Fig. 4.

Lipophilic potential mapped on the binding cavity of CCR5 inhibitors. The lipophilic potential mapped onto the binding cavity when AK530, AK317, and APL bind to CCR5 are shown in (a), (b), and (c), respectively. The predominantly lipophilic region of the cavity is shown in brown (bottom region of the cavity which is towards the cytoplasmic region of CCR5). The blue regions are predominantly hydrophilic (present towards the extra-cellular region), and the green regions are moderately lipophilic. The figure was generated using MOLCAD. The shape of the binding cavity is slightly different for AK530 and AK317 as the receptor conformations are slightly different when these molecules bind to CCR5. The unoccupied volumes of the cavities suggest optimization ideas for improving the potency of these molecules. (d) The binding modes of AK530 and AK317 superimposed.
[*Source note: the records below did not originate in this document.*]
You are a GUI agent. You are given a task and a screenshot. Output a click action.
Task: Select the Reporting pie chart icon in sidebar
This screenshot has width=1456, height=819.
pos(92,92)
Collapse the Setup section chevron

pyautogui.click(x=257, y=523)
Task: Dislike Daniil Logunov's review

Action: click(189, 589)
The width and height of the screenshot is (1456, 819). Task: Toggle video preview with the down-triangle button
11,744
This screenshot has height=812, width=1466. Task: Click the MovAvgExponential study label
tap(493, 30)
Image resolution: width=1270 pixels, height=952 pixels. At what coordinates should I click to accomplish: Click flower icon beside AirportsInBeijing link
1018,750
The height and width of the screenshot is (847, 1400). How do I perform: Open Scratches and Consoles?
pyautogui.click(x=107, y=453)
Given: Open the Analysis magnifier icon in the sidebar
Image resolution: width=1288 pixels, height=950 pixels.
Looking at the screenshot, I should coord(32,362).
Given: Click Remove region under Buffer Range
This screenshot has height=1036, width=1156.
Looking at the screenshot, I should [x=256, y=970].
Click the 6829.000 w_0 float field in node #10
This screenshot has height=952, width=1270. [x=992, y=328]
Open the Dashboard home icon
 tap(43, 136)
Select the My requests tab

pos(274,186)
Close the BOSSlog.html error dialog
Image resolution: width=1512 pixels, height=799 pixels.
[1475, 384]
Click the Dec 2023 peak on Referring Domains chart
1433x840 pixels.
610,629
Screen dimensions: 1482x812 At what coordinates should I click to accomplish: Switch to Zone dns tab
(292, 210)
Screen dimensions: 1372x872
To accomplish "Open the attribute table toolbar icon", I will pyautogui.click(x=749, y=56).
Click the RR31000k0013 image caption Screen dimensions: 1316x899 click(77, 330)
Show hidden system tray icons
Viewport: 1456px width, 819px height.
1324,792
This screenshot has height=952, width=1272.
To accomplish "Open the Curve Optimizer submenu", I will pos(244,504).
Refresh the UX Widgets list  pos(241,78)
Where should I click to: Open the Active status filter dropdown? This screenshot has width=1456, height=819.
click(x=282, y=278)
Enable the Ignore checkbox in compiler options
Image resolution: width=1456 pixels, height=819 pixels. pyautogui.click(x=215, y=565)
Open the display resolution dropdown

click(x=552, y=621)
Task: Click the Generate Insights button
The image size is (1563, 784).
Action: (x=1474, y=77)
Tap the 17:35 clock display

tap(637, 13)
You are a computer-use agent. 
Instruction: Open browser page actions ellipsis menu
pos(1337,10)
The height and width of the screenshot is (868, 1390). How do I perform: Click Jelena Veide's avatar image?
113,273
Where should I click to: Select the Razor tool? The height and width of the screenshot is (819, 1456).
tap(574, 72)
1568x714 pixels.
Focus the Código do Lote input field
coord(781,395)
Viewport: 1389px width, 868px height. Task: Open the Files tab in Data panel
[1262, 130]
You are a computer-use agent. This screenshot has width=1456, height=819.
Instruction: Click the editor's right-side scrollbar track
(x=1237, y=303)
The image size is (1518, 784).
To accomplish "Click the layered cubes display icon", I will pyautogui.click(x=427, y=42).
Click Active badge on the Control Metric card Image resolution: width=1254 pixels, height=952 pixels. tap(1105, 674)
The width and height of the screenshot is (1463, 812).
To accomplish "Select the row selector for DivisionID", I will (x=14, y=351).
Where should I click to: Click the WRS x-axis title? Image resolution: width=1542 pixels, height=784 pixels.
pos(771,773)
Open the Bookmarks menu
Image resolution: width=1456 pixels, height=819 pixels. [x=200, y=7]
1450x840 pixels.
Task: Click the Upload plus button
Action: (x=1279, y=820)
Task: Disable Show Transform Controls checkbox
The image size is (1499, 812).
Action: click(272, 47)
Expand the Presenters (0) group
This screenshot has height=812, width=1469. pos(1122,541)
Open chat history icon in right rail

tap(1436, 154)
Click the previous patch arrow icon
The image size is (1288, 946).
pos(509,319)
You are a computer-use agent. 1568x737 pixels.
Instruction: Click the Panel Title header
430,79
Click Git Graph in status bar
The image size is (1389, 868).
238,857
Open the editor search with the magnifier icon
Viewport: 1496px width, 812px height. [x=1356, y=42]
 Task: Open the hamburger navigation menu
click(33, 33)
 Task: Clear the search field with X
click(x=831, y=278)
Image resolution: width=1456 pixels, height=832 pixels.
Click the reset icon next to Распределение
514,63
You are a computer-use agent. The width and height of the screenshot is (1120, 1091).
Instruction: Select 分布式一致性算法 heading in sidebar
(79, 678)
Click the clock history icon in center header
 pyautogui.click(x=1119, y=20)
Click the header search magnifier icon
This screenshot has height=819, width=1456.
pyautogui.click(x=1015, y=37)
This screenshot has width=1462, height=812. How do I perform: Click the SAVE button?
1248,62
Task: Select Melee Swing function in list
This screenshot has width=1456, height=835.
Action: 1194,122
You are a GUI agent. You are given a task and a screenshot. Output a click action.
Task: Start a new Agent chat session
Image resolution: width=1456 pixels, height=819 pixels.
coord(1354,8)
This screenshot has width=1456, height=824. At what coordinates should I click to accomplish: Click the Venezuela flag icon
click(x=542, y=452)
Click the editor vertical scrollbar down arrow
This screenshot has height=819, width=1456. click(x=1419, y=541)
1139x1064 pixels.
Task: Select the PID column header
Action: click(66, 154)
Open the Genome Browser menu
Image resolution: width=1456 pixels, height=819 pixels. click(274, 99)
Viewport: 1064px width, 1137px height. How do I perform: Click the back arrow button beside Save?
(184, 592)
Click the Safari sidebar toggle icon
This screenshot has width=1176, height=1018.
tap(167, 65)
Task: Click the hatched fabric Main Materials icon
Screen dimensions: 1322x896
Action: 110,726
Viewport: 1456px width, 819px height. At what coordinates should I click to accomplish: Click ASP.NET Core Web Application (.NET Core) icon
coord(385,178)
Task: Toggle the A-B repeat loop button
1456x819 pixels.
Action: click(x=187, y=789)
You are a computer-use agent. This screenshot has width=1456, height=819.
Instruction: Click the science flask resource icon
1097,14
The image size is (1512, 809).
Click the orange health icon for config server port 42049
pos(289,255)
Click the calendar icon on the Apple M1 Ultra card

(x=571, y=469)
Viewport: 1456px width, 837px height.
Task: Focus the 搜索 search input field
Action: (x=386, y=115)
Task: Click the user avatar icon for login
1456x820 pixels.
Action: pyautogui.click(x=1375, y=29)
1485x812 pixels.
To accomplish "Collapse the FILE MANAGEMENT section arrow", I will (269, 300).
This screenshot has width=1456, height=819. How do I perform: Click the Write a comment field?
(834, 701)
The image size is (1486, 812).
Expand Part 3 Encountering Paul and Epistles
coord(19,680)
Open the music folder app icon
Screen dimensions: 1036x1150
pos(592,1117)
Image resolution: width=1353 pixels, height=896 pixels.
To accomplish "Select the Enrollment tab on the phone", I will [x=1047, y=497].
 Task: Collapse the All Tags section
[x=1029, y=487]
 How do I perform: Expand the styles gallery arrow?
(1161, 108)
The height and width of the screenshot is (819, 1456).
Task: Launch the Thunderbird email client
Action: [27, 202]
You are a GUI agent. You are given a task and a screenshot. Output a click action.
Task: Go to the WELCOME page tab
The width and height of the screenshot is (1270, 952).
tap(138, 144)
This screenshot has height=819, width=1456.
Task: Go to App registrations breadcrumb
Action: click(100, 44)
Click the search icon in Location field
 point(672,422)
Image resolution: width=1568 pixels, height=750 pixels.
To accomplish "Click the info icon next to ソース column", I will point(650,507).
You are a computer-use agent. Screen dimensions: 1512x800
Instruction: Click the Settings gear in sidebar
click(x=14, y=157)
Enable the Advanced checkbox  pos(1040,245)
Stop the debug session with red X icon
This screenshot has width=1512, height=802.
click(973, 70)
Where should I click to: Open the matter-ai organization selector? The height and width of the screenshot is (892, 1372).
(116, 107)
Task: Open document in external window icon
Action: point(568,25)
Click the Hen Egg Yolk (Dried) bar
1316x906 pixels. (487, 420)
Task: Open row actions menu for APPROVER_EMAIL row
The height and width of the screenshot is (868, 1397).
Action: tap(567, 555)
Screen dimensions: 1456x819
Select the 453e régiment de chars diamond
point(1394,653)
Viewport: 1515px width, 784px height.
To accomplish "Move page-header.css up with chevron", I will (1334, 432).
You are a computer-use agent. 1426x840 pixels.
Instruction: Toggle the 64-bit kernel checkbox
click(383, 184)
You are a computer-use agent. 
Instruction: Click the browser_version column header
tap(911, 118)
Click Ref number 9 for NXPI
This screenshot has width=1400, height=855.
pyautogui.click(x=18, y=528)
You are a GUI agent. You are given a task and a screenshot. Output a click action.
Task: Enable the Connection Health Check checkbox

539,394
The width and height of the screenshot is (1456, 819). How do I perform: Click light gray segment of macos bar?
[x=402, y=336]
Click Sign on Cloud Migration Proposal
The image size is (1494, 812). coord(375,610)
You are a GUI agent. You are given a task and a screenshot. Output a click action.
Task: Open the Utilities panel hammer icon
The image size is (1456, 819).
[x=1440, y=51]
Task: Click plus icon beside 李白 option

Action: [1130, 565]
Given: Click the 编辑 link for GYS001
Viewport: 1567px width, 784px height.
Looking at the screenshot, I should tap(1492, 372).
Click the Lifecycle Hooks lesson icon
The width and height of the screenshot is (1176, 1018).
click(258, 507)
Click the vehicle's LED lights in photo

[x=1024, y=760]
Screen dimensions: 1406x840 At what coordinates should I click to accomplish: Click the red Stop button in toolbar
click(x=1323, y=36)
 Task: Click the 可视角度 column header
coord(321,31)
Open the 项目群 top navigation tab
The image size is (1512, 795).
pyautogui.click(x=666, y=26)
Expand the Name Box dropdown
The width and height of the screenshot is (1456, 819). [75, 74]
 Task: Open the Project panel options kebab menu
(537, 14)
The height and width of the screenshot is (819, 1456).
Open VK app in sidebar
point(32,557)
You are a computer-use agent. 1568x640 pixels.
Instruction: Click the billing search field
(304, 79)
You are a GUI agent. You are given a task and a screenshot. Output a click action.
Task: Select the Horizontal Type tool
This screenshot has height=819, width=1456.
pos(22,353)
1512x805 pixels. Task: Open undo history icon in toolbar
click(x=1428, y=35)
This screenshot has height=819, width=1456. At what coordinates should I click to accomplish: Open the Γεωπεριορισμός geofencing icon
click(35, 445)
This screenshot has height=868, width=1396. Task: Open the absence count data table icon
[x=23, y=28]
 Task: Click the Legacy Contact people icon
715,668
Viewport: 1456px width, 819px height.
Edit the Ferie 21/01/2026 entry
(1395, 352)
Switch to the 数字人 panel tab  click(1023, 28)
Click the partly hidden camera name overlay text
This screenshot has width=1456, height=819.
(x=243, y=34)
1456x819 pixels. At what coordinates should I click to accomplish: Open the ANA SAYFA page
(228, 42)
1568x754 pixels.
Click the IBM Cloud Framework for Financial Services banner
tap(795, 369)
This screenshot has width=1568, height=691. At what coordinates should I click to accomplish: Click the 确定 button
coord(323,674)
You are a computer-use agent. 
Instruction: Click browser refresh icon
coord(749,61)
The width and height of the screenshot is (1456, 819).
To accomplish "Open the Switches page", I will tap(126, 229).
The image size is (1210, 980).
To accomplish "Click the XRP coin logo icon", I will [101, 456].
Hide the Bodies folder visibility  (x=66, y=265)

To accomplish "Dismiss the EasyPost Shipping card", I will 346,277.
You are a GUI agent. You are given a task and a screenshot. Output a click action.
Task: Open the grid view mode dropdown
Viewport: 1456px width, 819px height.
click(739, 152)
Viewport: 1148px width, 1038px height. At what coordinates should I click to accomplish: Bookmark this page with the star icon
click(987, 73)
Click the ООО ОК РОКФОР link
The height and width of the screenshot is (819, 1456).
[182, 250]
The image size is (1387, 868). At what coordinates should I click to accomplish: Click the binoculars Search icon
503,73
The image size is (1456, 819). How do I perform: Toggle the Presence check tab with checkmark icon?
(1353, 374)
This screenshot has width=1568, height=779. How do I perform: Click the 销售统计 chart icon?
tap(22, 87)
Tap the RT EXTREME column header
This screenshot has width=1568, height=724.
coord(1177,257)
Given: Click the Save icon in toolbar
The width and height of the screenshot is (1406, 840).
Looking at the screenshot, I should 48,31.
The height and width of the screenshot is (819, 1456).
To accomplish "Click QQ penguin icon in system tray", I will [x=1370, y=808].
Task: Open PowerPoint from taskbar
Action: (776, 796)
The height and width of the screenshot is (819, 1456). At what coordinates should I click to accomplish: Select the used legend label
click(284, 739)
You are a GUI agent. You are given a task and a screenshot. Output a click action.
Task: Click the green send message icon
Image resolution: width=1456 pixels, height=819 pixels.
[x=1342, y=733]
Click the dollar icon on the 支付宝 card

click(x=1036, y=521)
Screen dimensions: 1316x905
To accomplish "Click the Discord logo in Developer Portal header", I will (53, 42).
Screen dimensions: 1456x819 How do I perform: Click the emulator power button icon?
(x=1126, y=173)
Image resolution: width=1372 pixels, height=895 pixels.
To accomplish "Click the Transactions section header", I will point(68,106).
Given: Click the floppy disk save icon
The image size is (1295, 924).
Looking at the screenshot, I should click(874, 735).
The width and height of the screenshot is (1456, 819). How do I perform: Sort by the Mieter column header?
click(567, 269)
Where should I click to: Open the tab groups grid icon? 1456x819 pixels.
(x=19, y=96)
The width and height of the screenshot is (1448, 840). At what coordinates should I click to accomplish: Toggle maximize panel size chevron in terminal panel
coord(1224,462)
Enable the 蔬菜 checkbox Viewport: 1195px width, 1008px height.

AK530 is shown in red and AK317 in green. Note that the binding orientation in the vicinity of TM helices 5 and 6 differ. AK317 binds towards and around ECL2 residues, whereas AK530 bends towards the intracellular domain. AK530 has a high binding affinity probably because it binds “deeper” into the cavity. On the other hand, by being able to interact with ECL2 residues, AK317 maintains comparable anti-HIV-1 potency with AK530 even though its binding affinity is about ten fold lower.